Hi, I’m Madeline
I’ve always been very aware of the idea of home.
I grew up with five siblings in a full and happy house that squeezed and stretched at every edge to accommodate us all. When I was seven, my parents converted the attic of their bungalow to make a room each for me and my sister. Although we were originally devastated to be separated (we cried!), it didn’t take long to realise that this was actually a brilliant idea. A room of one’s own and all that.
The room I was given was teeny tiny. We could just about squeeze a bed in by cutting into the roof, which required a swift stoop every time you wanted to get in or out. But I loved it, and I was eager to make it my own. I asked my not-so-handy dad to put some shelves up, and after fashioning a couple of hooks for my hats by bending paperclips and taping them to the underside of one of those shelves, he later replaced them with two proper hooks from his collection of things-that-might-come-in-handy in the garage.
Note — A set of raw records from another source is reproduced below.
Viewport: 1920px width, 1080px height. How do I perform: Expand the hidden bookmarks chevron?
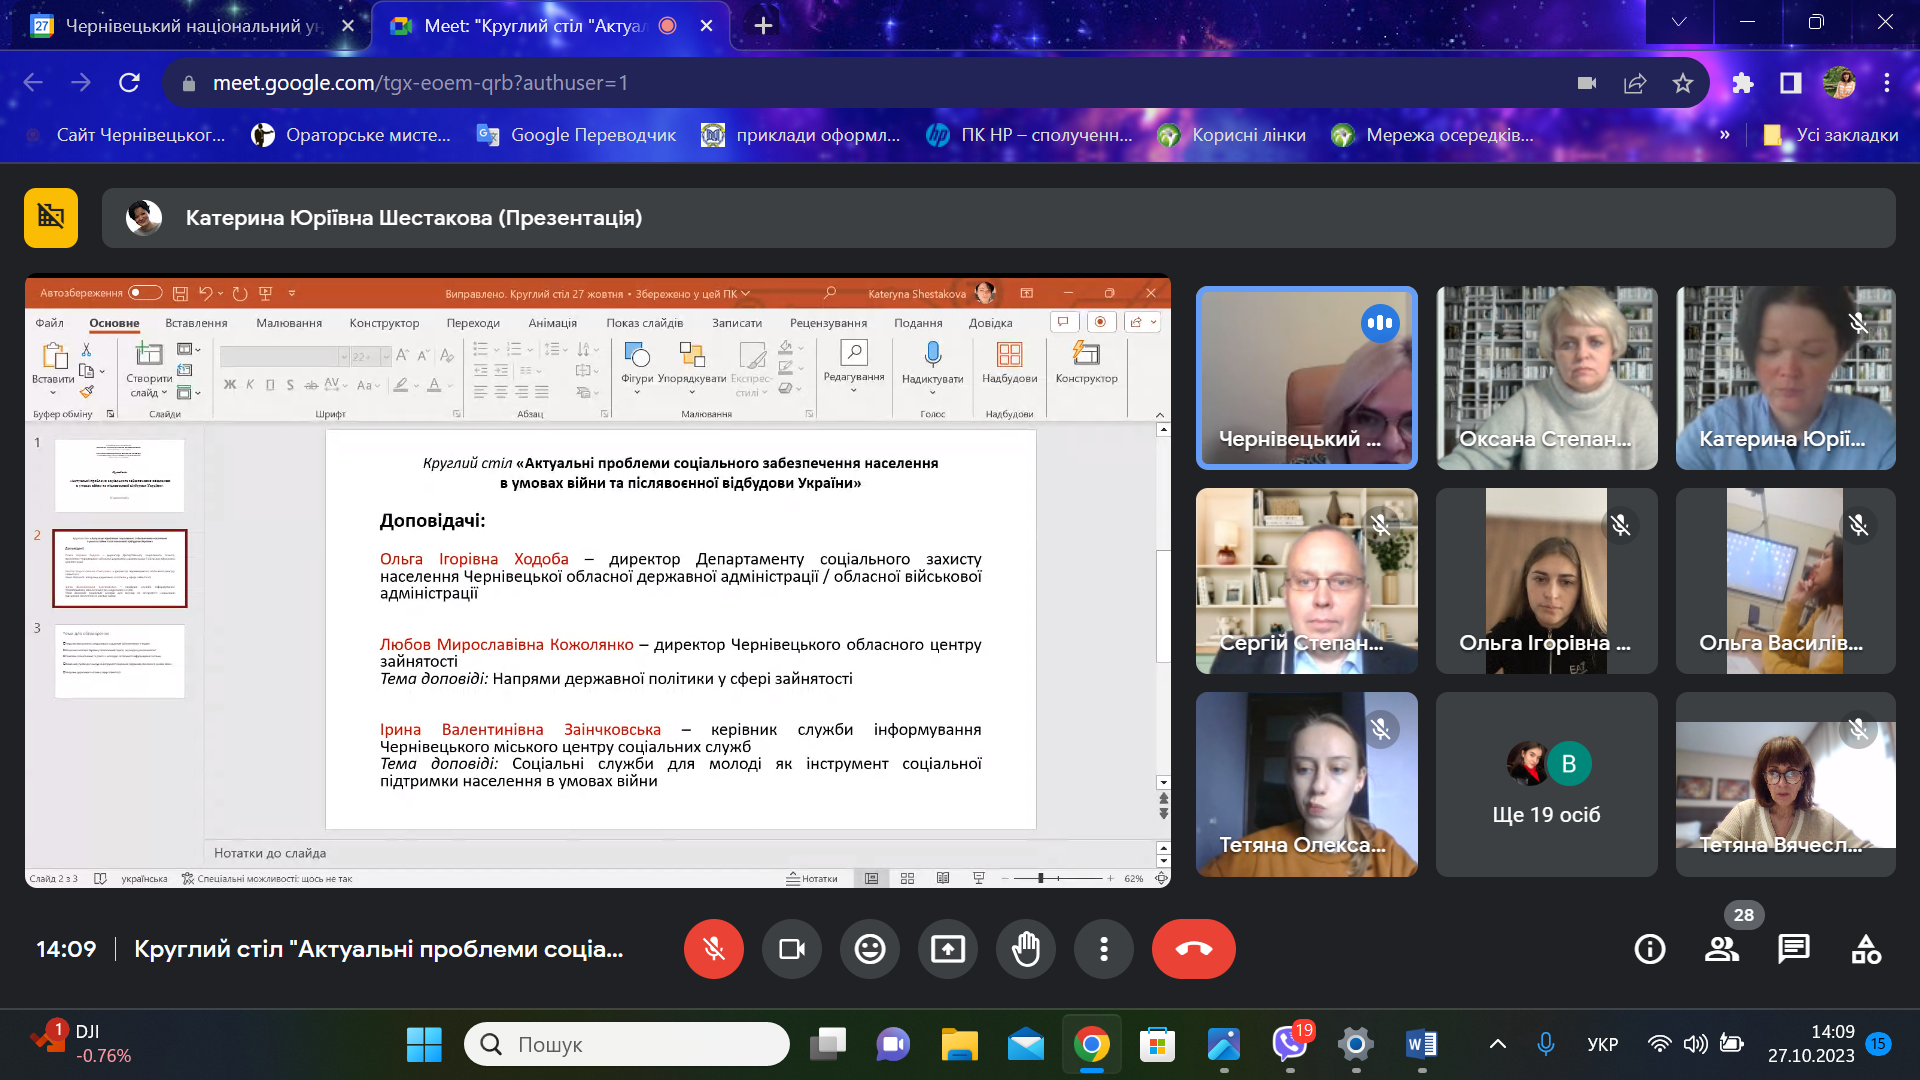point(1724,135)
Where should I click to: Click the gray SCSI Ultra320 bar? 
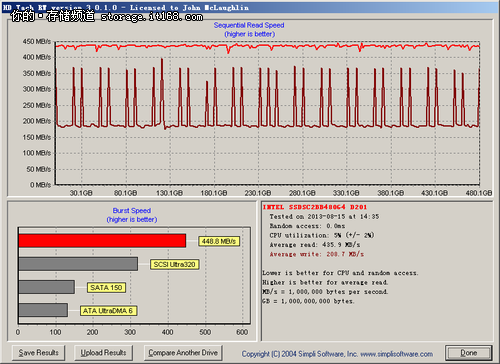[x=78, y=264]
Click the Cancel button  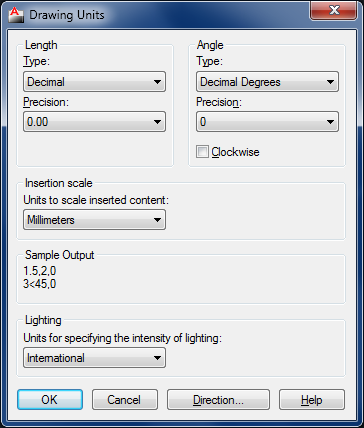point(124,399)
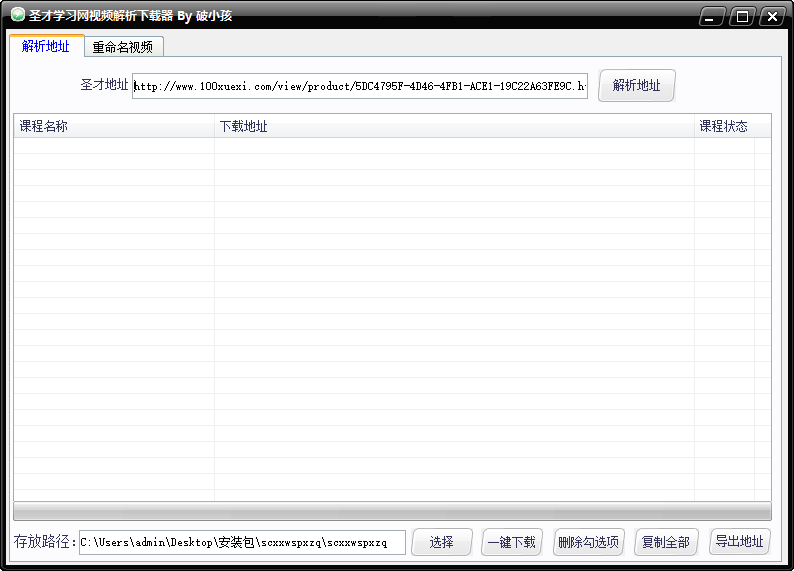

I didn’t know it then, but I was building a home for myself - a tiny little nest full of my things. Finding ways to display them and make room for them. It was intuitive and instinctual. That little nest became my sanctuary in a home brimming with the hustle and bustle of everyday family life.
I found myself repeating this process again and again: in university halls, in a student house where I painted the walls and spent hard-earned money at Ikea to make it feel less temporary and more like a reflection of me; later in apartments in Germany, then Brooklyn, where we painted bold colours, built walls, and made room for a growing family. Long evenings and weekends followed, Tearing up floors, stripping paint, laying tile, building shelves, often with an industrial fan humming outside the children’s room so they wouldn’t wake.
And it continues still.
Building a home is a labour of absolute love. To me, home should bring a sense of ease and belonging. It’s where you should feel the most settled, sure, aligned. That only happens when the people who live there are represented. In the art, the collections, the souvenirs, the heirlooms. In the handwritten notes, the concert tickets, the memories.
Today, that instinctual way of making space, paying attention, using what’s there, trusting your eye — is how I work with clients. I offer color-led decorating and design guidance that helps people uncover what feels right to them and building out a home to reflect just that.